This section is from the book "Research In Physiopathology As Basis Of Guided Chemotherapy With Special Application To Cancer", by Emanuel Revici. Also available from amazon: Research In Physiopathology
Iron, a member of the VIII series and an anti D agent belonging also to the cellular level, is of special interest. Its form of activity as cytochrome oxidase or hemoglobin has facilitated the understanding of its intervention. We could thus relate the high or low amount of the red cells in hemoglobin which corresponds to the amount of iron ions to the respective offbalance. Hypochromia corresponds to a type D offbalance and hyperchromia to a type A. These patterns, which were first recognized through clinical investigations are in accord with the anti D character of iron at the cellular level where it belongs. The existence of offbalances of A and D types in cancer explains the high and low values of Fe in the immediately higher level, the blood serum. Fever, as we have noted, corresponds to an off balance of type A at the metazoic compartment. The fact that serum iron is low during fever would indicate increased iron activity at the cellular level, which accords with its A inducing role. We administered iron compounds to cancer patients with hypochromic anemia to correct the anemia and also because of iron's anti D effect which might act antagonistically on sulfhydryl groups. In several cases, with very high sulfhydryl index values, ferrous sulfate has been administered in doses as large as several grams daily. In addition to producing an increase in hemoglobin and color index, ferrous sulfate in large doses has been observed to have another effect in some cases, reducing pain of an alkaline pattern. The salutary effect upon pain was noted more often with reduced iron than with ferrous sulfate. No other influence upon systemic changes was observed.
In tumors, iron produced an increase in rate of growth as expected. This peculiar effect of iron administration could be clearly seen in a case of lymphatic leukemia.
B.V., 4 years old, came under our care with the diagnosis of subacute lymphatic leukemia. He had a count of 145,000 leucocytes, of which 96% were lymphoblasts. Butanol administered in small doses reduced the number of leucocytes considerably, even after a few days of treatment. After two weeks, the count was below 5,000 leucocytes, with the proportion of lymphoblasts decreased to 6%. A count of 3,200 leucocytes made us discontinue the administration of butanol. In three weeks the count rose progressively to previous values. Butanol was again administered and again the blood count showed the same marked decrease in leucocytes.
All through this "remission," intensive hypochromic anemia persisted and led us to administer ferrous sulfate in addition to butanol. Within a few days after iron was added, the white cell count increased to 110,000 leucocytes/cmm., and the proportion of lymphoblasts rose to 90%. When the iron was stopped and butanol continued alone, the leucocyte count fell again, to 8,000/cmm. Iron was again administered and the total white count rose a second time in three days, from 8,000 to 80,000, with 96% lymphoblasts. When the iron was discontinued, the count again fell back within a week to between 6,000 and 7,000, this time with less than 30% lymphoblasts. This continued for another two weeks, when iron therapy was instituted for the third time, the count went up again to 38,000 within a single day. When butanol was administered alone, it went back to 5,600 in another five days. The boy died a few weeks later in acute shock during a blood transfusion.
While generalizations cannot be made from these findings, it could be definitely established in this particular case that the administration of iron was followed by a marked increase in the number of leucocytes and in the proportion of lymphoblasts. We saw this repeated, although not so spectacularly, in another case of lymphatic leukemia.
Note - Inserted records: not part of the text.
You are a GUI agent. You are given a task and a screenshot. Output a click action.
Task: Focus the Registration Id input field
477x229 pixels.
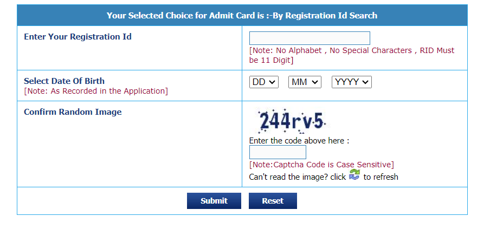point(310,38)
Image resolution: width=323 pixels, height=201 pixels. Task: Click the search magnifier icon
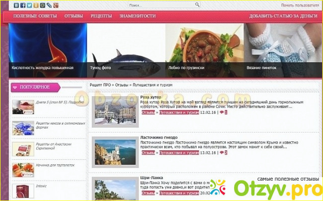197,5
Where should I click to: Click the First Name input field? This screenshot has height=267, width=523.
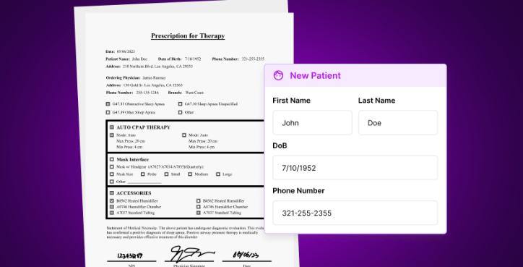tap(312, 122)
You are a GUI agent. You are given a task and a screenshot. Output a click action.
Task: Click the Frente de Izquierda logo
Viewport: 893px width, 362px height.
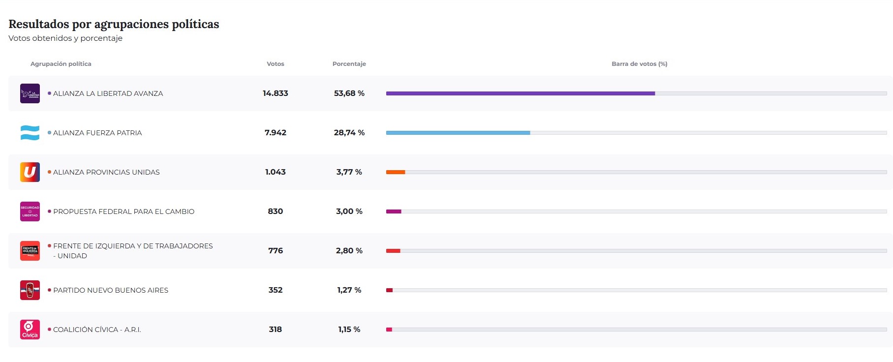(30, 251)
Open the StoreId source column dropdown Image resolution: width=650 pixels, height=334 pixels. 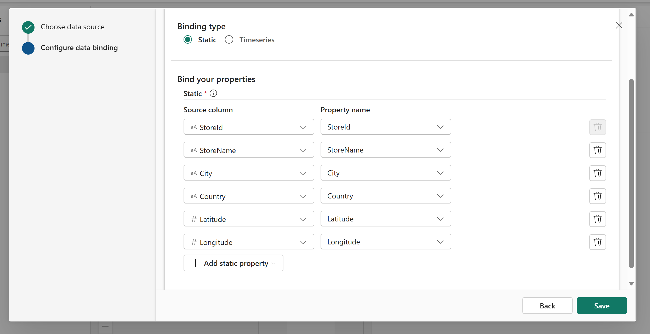pyautogui.click(x=249, y=127)
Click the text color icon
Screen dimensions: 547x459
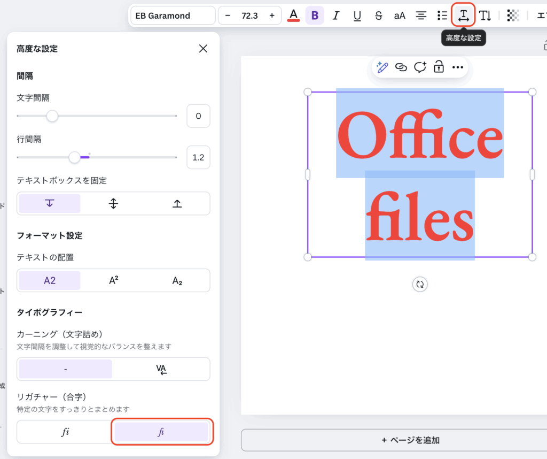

In several cancer patients who received iron in large doses over a prolonged period of time, tumor growth seemed to be stimulated. In animal experiments, tumor transplants grew only slightly faster in animals fed iron than in controls. Mice and rats used in these studies received approximately 0.05 gm. daily of reduced iron per 100 grams of body weight, mixed in powdered Purina chow, or were given a corresponding amount of ferrous sulfate in drinking water. Iron was added to the diet of the animals two or three weeks before tumor transplant, and was fed after transplant. Tumor growth was slightly enhanced and survival time shortened.
Similar studies were carried out using nickel and zinc alone or mixtures of them with iron. The metals reduced by hydrogen were obtained and a powder preparation was incorporated in powdered Purina chow in amounts calculated to provide approximately 0.05 gr. metal/100 gr. of body weight daily. Significant changes occurred in the evolution of Walker tumor transplants in rats receiving 0.05 gr. daily of zinc or nickel/100 gr. of body weight. In most experiments, two different results were noted. Tumor growth was retarded in a significant proportion in one group of animals, with the tumor disappearing in some cases. In another group with the same Walker tumors, tumor growth was stimulated. It is interesting to note that retardation occurred only in tumors with a necrotic, ulcerative character, while stimulation was noted in those with white masses. The correlation of necrotic and ulcerative tumors to an offbalance of type D and of massive non ulcerated white ones to offbalance of type A explains this paradoxical result. This would confirm the anti D or A inducing character of these metals.